A New Era of Privacy in Tokenized Assets
The integration with T-REX Ledger is designed to address a critical issue that has hindered broader institutional adoption of public blockchain infrastructure: the exposure of sensitive positions and transaction data. By enabling regulated institutions to use public blockchains without revealing confidential information, this partnership could accelerate the transition of traditional financial assets to the blockchain.
Zama founder Rand Hindi explained that institutions using T-REX would be able to ‘shield’ their ERC-3643 positions by wrapping existing tokens into confidential equivalents.
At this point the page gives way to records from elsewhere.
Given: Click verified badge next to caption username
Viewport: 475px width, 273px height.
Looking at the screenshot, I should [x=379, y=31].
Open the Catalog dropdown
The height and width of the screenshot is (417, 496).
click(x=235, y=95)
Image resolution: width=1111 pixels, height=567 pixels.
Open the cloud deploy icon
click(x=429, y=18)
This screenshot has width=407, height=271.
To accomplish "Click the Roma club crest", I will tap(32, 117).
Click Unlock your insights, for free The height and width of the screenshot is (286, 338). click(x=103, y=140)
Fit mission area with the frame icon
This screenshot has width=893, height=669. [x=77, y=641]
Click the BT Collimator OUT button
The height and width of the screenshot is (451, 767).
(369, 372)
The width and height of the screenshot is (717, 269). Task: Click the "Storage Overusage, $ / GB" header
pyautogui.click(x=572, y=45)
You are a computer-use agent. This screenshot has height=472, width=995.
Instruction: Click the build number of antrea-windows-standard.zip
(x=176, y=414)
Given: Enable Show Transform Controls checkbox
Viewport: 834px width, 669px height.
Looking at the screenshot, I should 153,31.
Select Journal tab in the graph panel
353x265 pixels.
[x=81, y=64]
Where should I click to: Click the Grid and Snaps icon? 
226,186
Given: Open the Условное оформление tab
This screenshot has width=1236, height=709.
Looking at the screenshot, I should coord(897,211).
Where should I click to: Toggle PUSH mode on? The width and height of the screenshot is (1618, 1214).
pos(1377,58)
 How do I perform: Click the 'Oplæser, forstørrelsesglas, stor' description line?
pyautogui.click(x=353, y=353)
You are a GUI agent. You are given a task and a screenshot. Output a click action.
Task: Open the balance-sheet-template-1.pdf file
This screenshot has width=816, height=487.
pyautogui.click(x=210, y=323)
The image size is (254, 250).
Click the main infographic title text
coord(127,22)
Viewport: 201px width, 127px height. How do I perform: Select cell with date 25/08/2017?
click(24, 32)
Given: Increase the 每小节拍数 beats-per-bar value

This process preserves balances 1:1 while encrypting future transfers and balances end-to-end, ensuring that sensitive data remains protected.
Competing Privacy Models
The integration comes at a time when the industry is actively debating the best approaches to handling privacy and interoperability onchain. Zero-knowledge systems, permissioned networks, and FHE are all vying for a place in the tokenization stack.
Matter Labs CEO Alex Gluchowski argues that zero-knowledge systems like zkSync’s Prividium offer the only way for enterprises to achieve real privacy and onchain interoperability. He emphasizes that ZK proofs allow institutions to validate transactions without revealing underlying data, while still anchoring security to Ethereum’s base layer.
However, Digital Asset co-founder Shaul Kfir disputes the necessity of ZK for most real-world assets. Kfir points out that Canton’s permissioned architecture already combines privacy and interoperability without requiring every participant to validate every transaction. He stresses that cryptographic guarantees cannot replace legal enforceability, especially in the context of onchain disputes.
FHE: A Complementary Solution
Hindi positions FHE as a complementary solution that addresses the shared state problem limiting both ZK and permissioned networks. By allowing the network to run shared computations over encrypted data from multiple users simultaneously, FHE can support complex workflows like confidential, compliant decentralized finance primitives and daily threshold checks for regulators on public infrastructure.
According to Hindi, FHE introduces a few seconds of extra latency for encryption and decryption but does not affect T-REX’s underlying throughput or public chain composability. This makes it an attractive option for institutions looking to balance regulatory compliance with privacy and efficiency.
Looking Forward
The partnership between Zama and T-REX represents a significant milestone in the development of tokenized assets. As the industry continues to explore and refine various privacy models, the integration of FHE into the tokenization stack could set a new standard for how institutions handle sensitive data on public blockchains.
With the ongoing debate over the best approaches to privacy and interoperability, the success of this partnership will likely influence the direction of future innovations in the tokenization space.